吉澤:本を出させていただいたこともあって、いろいろな企業の方から聞かれます。同時に、「ヤフーさんだから成功させられたんでしょう」とも言われます。でも、私からすれば「ヤフーってそれほど他と違う会社かな……?」という感じです。もともと持っているカルチャーって、特に影響しないと思うんですよ。

——どういうことでしょうか。

吉澤:「上司と部下が向き合う時間をちゃんと取りましょう」って、そんなに突飛なことではないですよね? それに対して「カルチャーが合わない」と言ってしまうと、「上司と部下が話すということが合わない会社って、どうなの?」ということになってしまう。純粋に、「相手がどう思っているのかを丁寧に擦り合わせる時間を取ろうよ」ということですからね。あと、これもよく聞かれるんですけど、「1on1を続けたことでどんな成果が得られましたか?」という質問。

——確かに、ある意味一番気になるところではありますね。

吉澤:でもね、「1on1をやったからこの案件を受注できた」みたいな、直接的な結果には結びつかないですよね。実は1on1を始めた頃から、離職率がすごく落ちているんです。でも、それが「1on1のおかげです」ということは、とても言い切れないんです。というのも、先ほどお話ししたように、1on1の導入と同時にビジネス自体や会社の方針・体制が大きく形を変えているので、一概に1on1の成果かどうかは測ることができない。

——あえてひとつ、挙げるとするならばどうでしょうか。

吉澤:成果、と言いますか、ここ2年ほどもう1on1チェックはやっていないんですが、それでもほとんどの社員が1on1をやめた様子がないんですよ。

——会社のチェック制度がなくなっても、自主的に続けているということでしょうか。

吉澤:チェック制度がなくなったので、はっきりとしたことは言えないんですが。アセスメントを終了するタイミングで、社員にアンケートをとったんです。「1on1があなたの仕事に役立っていますか、いませんか」というシンプルな質問です。すると、9割が「役に立っている」と回答したんです。それを見て、1on1を通して個々人が、仕事を進めていくための強力なツールを手にしたんだな、ということは実感しましたね。それが、一つの成果と言えるのではないでしょうか。

■ 資料:
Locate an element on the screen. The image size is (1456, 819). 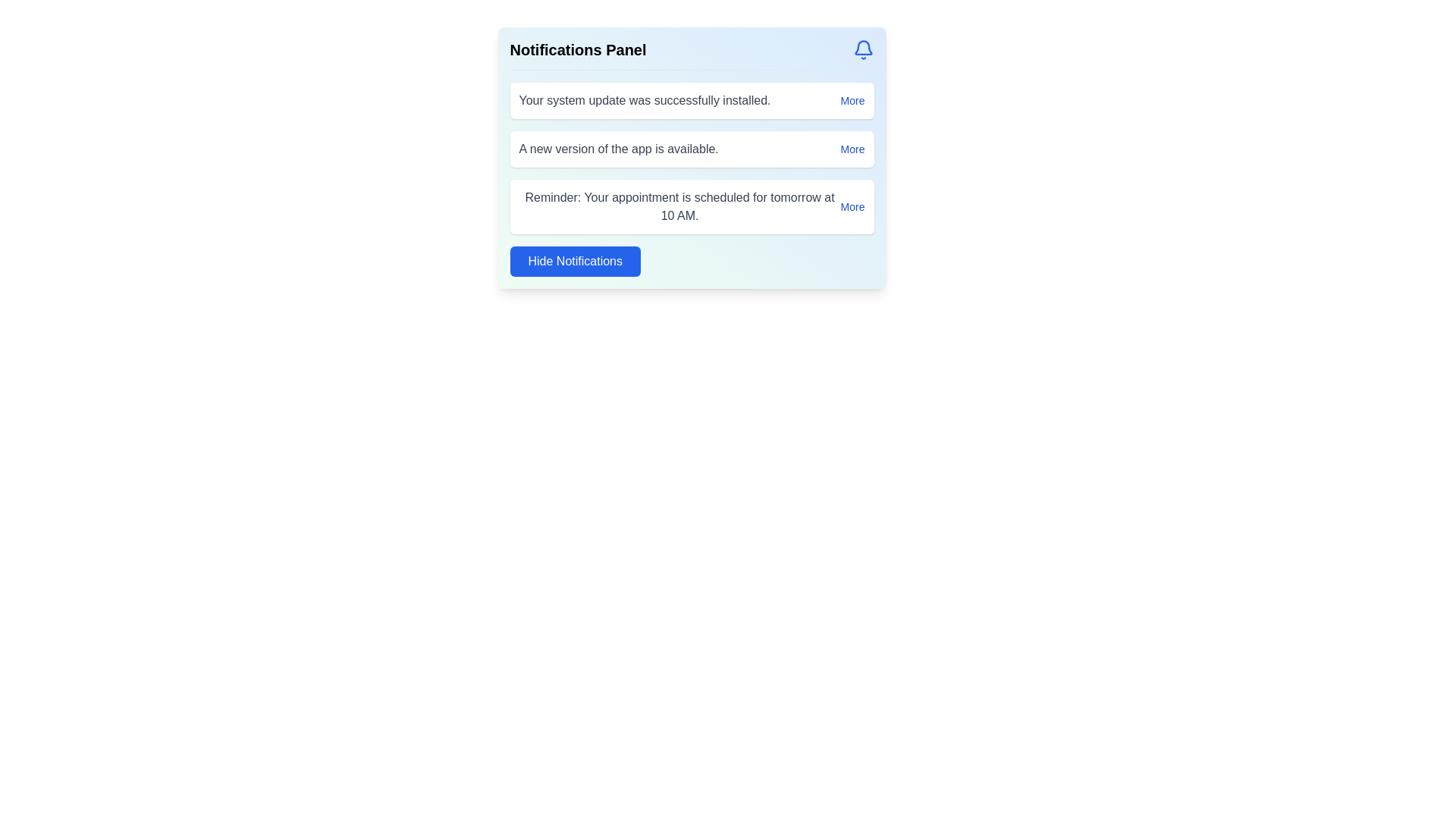
the 'Hide Notifications' button, which is a rectangular button with rounded corners and a solid blue background, centered in the notification panel is located at coordinates (574, 260).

■ 課題 A:
提示文の「実は1on1を始めた頃から、離職率がすごく落ちているんです。」を英語に訳してください。
■ 課題 B:
次の(i)〜(iii)が提示文の内容と合っているか、それぞれ「はい」か「いいえ」で答えてください。判断の根拠となる提示文の語句もそのまま引用してください。
(i) 1on1チェックはここ2年ほど行われていない。
(ii) 吉澤氏は、離職率の低下を1on1のおかげだと言い切っている。
(iii) アンケートでは、約半数の社員が1on1は仕事に役立っていると答えた。
■ 課題 C:
提示文を3文で要約してください。

■ 解答 A:
In fact, the turnover rate has dropped sharply since we started doing 1on1s.

■ 解答 B:
(i) はい。「ここ2年ほどもう1on1チェックはやっていないんですが」
(ii) いいえ。「でも、それが「1on1のおかげです」ということは、とても言い切れないんです。」
(iii) いいえ。「すると、9割が「役に立っている」と回答したんです。」

■ 解答 C:
吉澤氏は、1on1は上司と部下が向き合う時間を取るというごく普通の取り組みであり、会社がもともと持っているカルチャーは特に影響しないと述べている。1on1を始めた頃から離職率は大きく下がったが、同時に事業や会社の方針・体制も変わったため、それが1on1の成果だとは言い切れないという。一方で、チェックをやめた後もほとんどの社員が1on1を続けており、アンケートでは9割が仕事に役立っていると答えたことを、一つの成果として挙げている。